Сумерки уже сгустились, когда Чилим с Надей шли на пристань. Молчали. Чилим нес чемодан, а Наденька держалась за его руку. Шли уже вдоль берега, когда Надя сказала:

— Вот здесь я тебя заприметила первый раз, — в голосе ее чувствовалась тоска. — Когда мы с тобой теперь встретимся?

Что мог ответить ей Чилим, когда ему в эту осень идти в солдаты?! Он сказал:

— Не знаю, может быть, и увидимся, а может быть...

Он не договорил: подступили слезы.

Пароход уже подходил к пристани. Ярко зажглись бортовые огни, освещая конторку. Наденька крепко расцеловала Васю и быстро прошла к трапу. Когда отходил пароход, она стояла около борта, не вытирая слез, и махала платочком.

Пароход, сделав оборот, ушел в черноту ночи...

Чилим, точно пьяный, толкаясь между грузчиками на пристани, одиноко побрел домой.

Глава пятая

Продав пароход, Пронин приуныл: «Чем же теперь я буду промышлять?» — думал он, сидя в подвале и пересчитывая деньги. «Тех денег, которые получаю с мужиков за землю, пожалуй, не хватит. Что же теперь делать? А если в рост все брякну в банк Печенкина? Сколько будет годовых? Ого, сумма!» — воскликнул он и снова подумал: «Нет, так не выйдет, народ мошенник стал...» И решил положить в банк Печенкина только пятьдесят тысяч рублей. Еще рассудил он, что можно купить земли — тысяч на пятьдесят. Но как назло, поблизости к Тенькам земля не продавалась. «Как жаль, что эта старая чертовка, Гагарина, не продает. Ведь сдохнет скоро, а все еще цепляется...» — думал он, направляясь к Фокину. Но и здесь Пронин опоздал: красновидовские богачи всю откупили.

Наконец, дошел до него слух, что в земельной управе, около Богородского, продастся большой участок земли.

На следующий день, чуть свет, он, поскрипывая новыми лаптями, быстро шагал по проселочной дороге с длинной палкой в руке, только пещер подпрыгивал на спине. Будь это в праздник, каждый встречный, глядя на его наряд, подал бы ему семишник...

К великому сожалению Пронина, и земельной управе главного воротилы не оказалось.
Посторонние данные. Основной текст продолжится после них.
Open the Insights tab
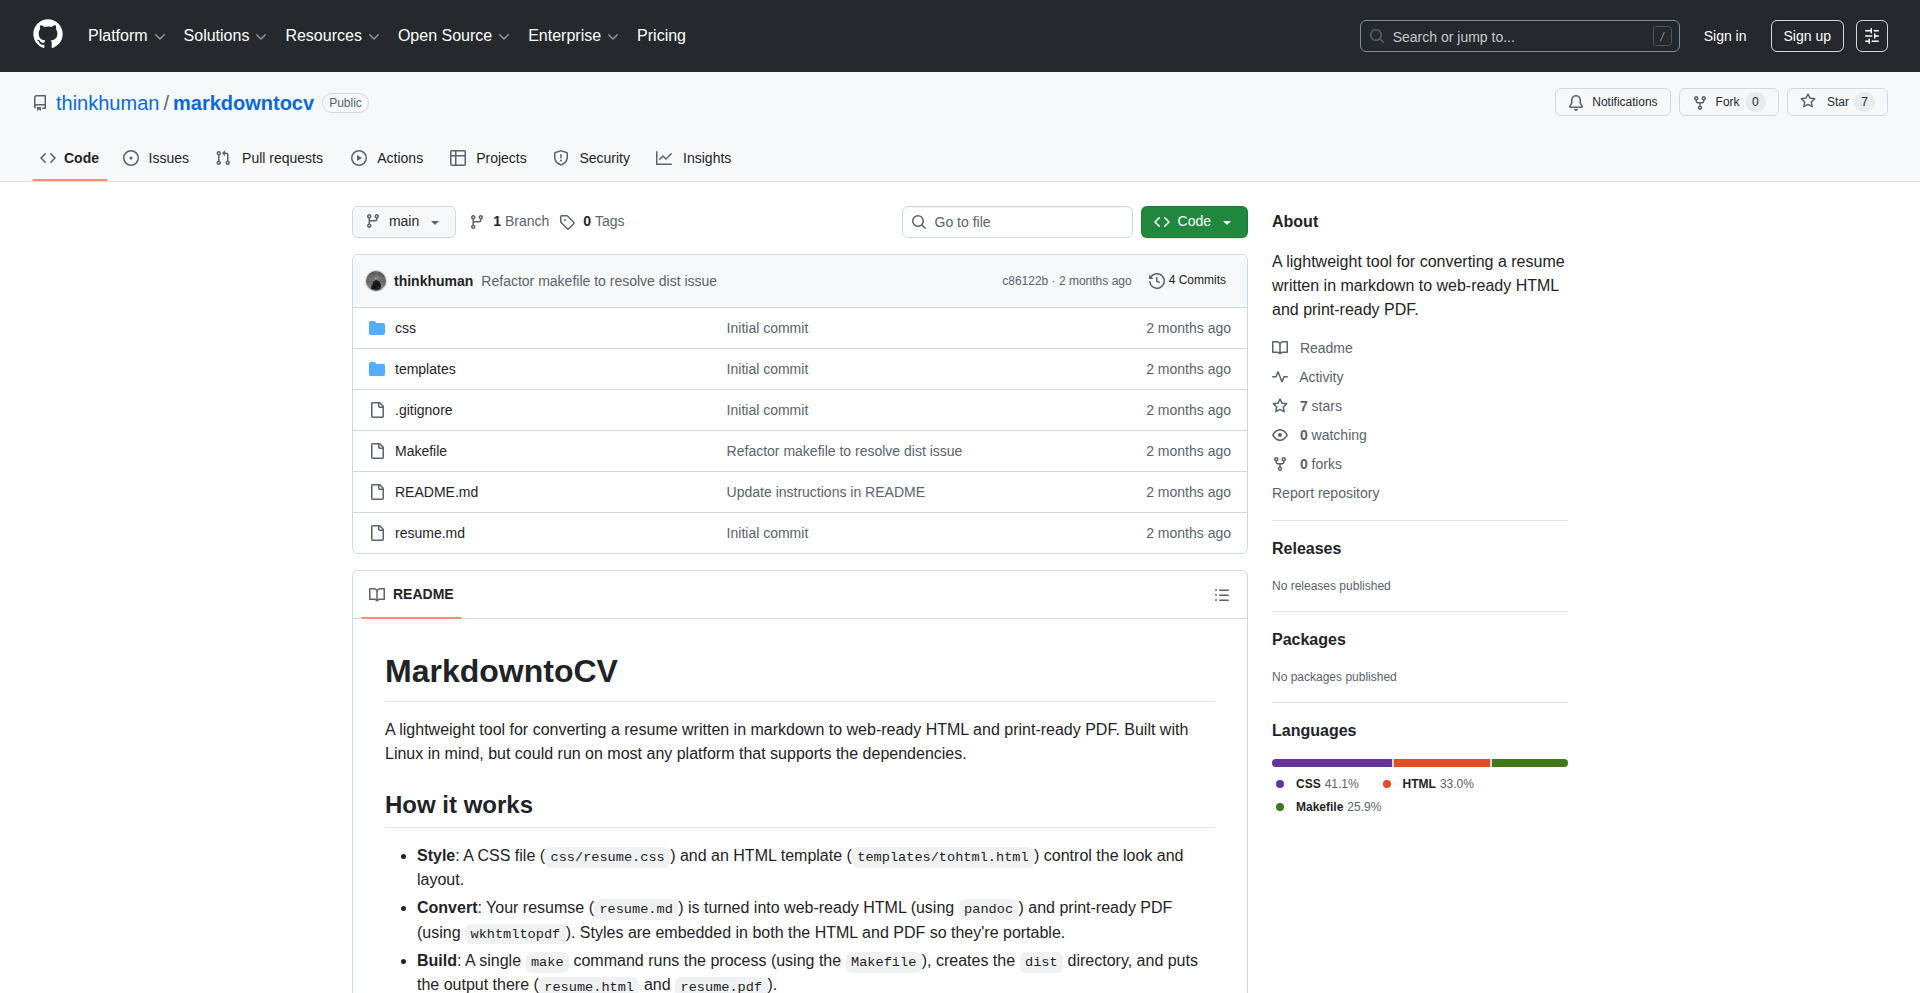The height and width of the screenshot is (993, 1920). point(694,158)
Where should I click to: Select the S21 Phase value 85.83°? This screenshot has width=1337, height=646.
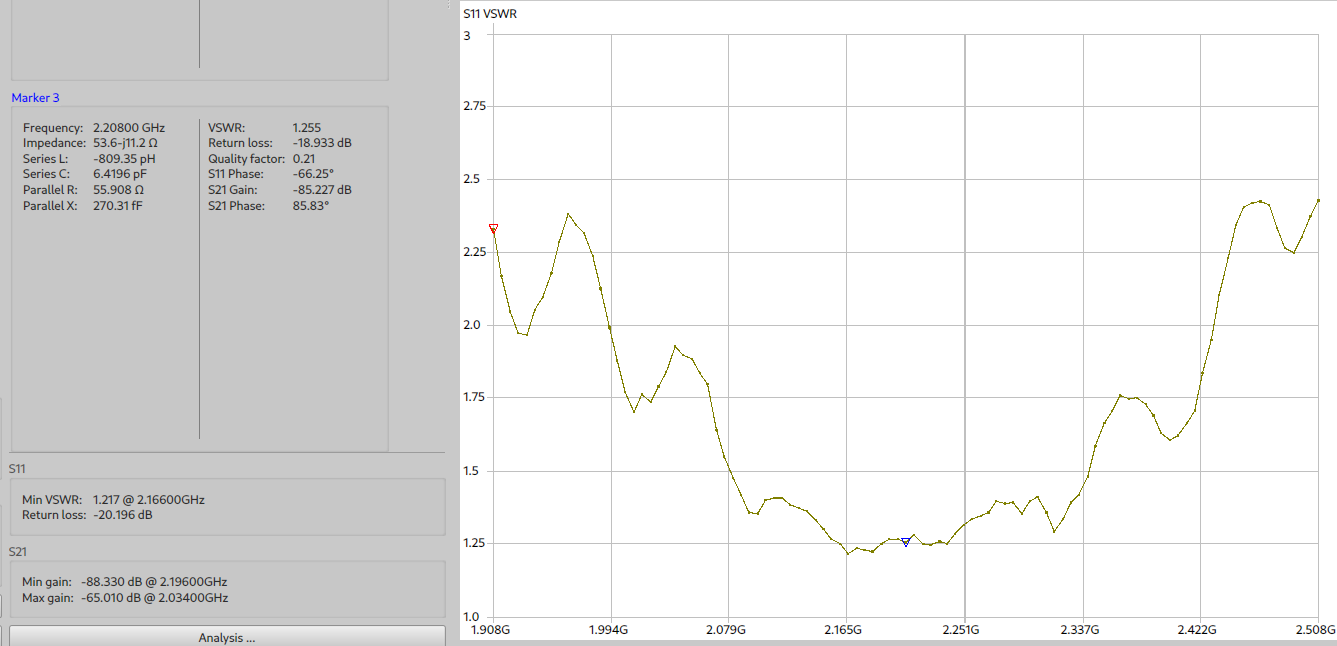(310, 205)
В канцелярии он увидел писаря со сторожем, игравших в носы. Сторожу, видимо, подвезло на сей раз. Отложив в сторону свою колотушку, он хлестко стегал тремя листиками карт по сморщенному, покрасневшему, курносому носу писаря, отсчитывая третий десяток. Недовольный приходом Пронина, он крикнул:

— Бог подаст! Не прогневайся, дедушка, ей-богу, самим жрать нечего...

— Значит, дожили — ни хлеба, ни табаку, — хихикая, произнес Пронин. — А я вот зачем пришел: слыхал, что здесь земля продается?

— Нет, дедок, хозяин уехал, — улыбаясь, отвечал писарь. — А зачем она тебе, эта самая земля-то? Три аршина, чай, и так дадут.

— Что же, если у меня деньги...

— Вот чего, дедок, на днях хозяин приедет, просим пожаловать, продадим, сколько угодно, — сказал писарь и начал сдавать карты.

— Видимо, придется в обратный, — вздохнул Пронин.

— Да уж, надо полагать, так, валяй засветло, все равно почивать не оставим. Наверное, в лоскутках порядком «бекасов» наплодил...

— Ах ты, незадача какая, — вздыхая, ворчал Пронин, направляясь обратно.

Путь-то был далекий. Вначале он хотел зайти в соседнюю деревню к другу Малинкину переночевать, да передумал — решил идти прямиком в Теньки. Зашел попутно к родничку в овражек, попил холодной воды, размочил кусок черствого хлеба и проворно зашагал дальше.